Figure 2. Summary of quality assessment of the PoplarGene network.

Figure 2

(A) The gene linkages derived from 23 diverse functional genomics data sets, representing millions of experimental or computational observations, were integrated into a comprehensive network with higher accuracy and genome coverage than any single data set. The integrated network contains 1,967,631 linkages and 29,049 genes (>70% of the P. trichocarpa coding genome). The x-axis represents the log-scaled coverage of the P. trichocarpa coding genome covered by linkages derived from the corresponding datasets (curves). The y-axis indicates the accuracy of functional linkages, measured as the cumulative log likelihood of linked genes to shared GO-BP term annotations tested using 0.632 bootstrapping and plotted for each bin of 1,000 linkages.
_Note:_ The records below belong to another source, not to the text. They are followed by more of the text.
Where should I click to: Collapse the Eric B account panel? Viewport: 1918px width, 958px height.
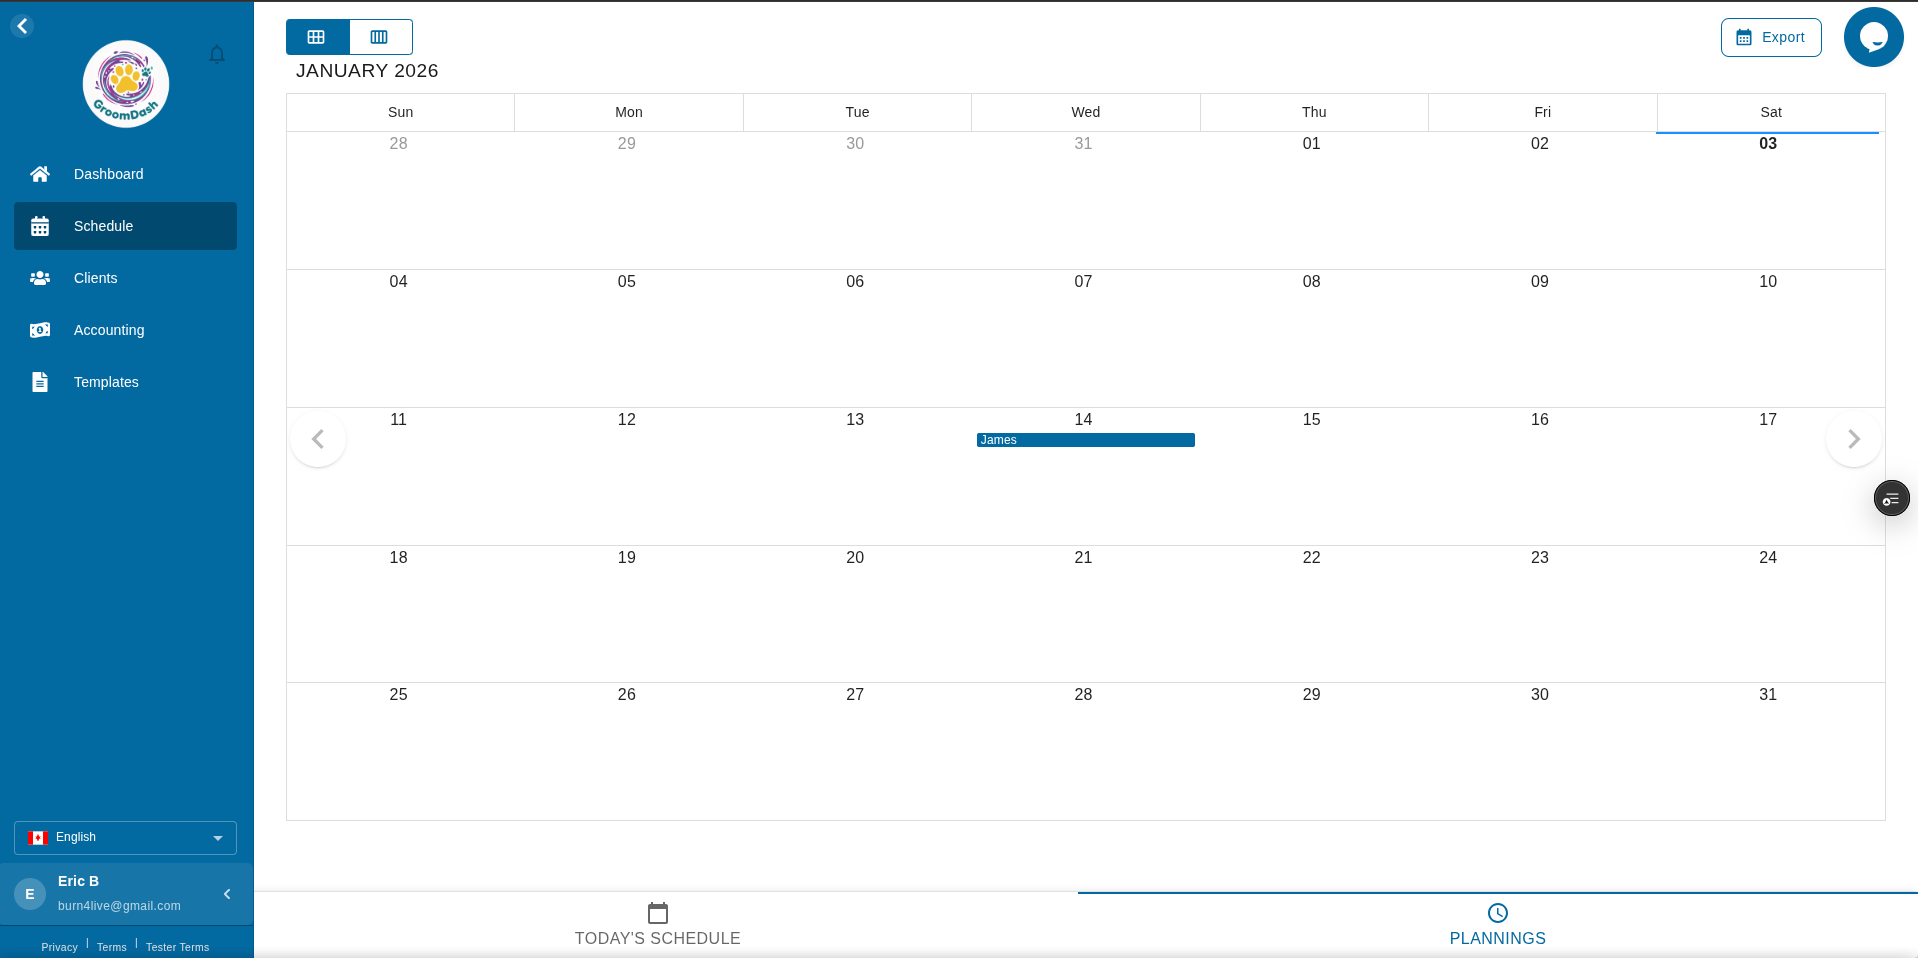click(x=226, y=894)
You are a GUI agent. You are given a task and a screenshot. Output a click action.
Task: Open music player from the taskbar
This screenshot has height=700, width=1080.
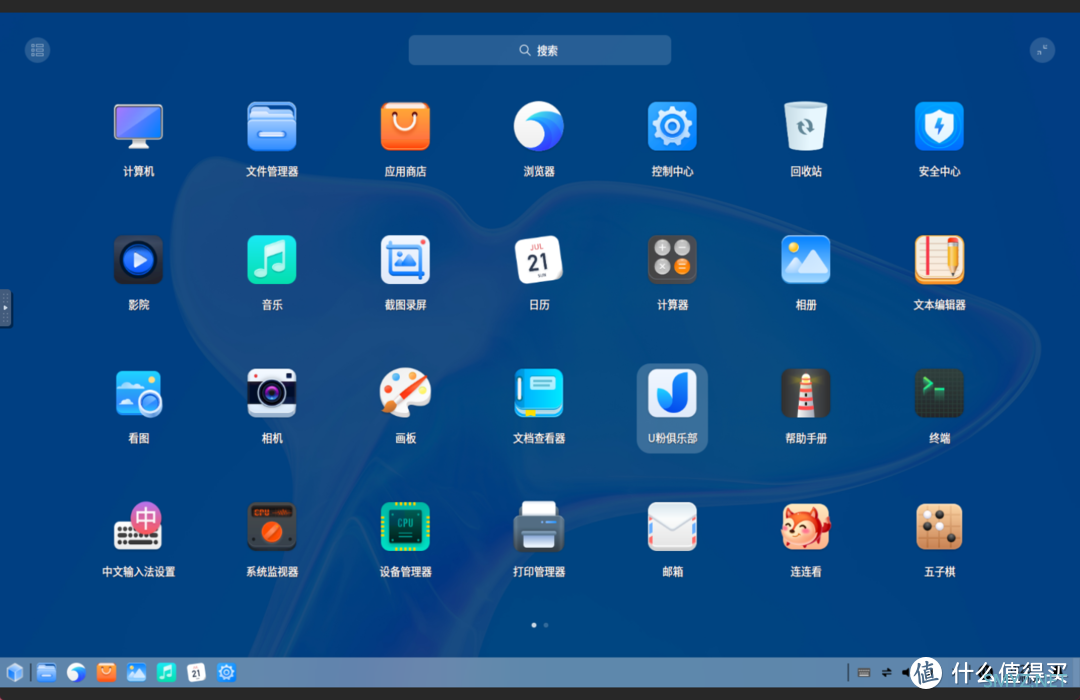tap(166, 672)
The datasets were designated AA-BB, with AA indicating species of data origin (AT, A. thaliana; CE, C. elegans; DM, D. melanogaster; HS, H. sapiens; OS, O. sativa; PT, P. trichocarpa; SC, S. cerevisiae) and BB indicating data type (CC, co-citation; CX, mRNA coexpression; DC, domain co-occurrence; GN, gene neighbor; LC, literature curated protein interactions; HT, high-throughput experimental screening of interaction; PG, phylogenetic profiles). (B) Venn diagram of the gene linkages, indicating that the PoplarGene network contains many more linkages than those derived by orthology transfer from the Arabidopsis gene network AraNet12 and the rice gene network RiceNet32 and that they have higher linkage accuracy. Linkage accuracy was measured using an independent set of reference linkages obtained from the agriGO database. (C) Precision-recall analysis comparing the PoplarGene network to the AraNet-derived network and the RiceNet-derived network. (D) Box-and-whisker plot of network predictive power for 277 agriGO BP terms (with more than four annotated genes), as measured by the area under the curve from ROC analysis.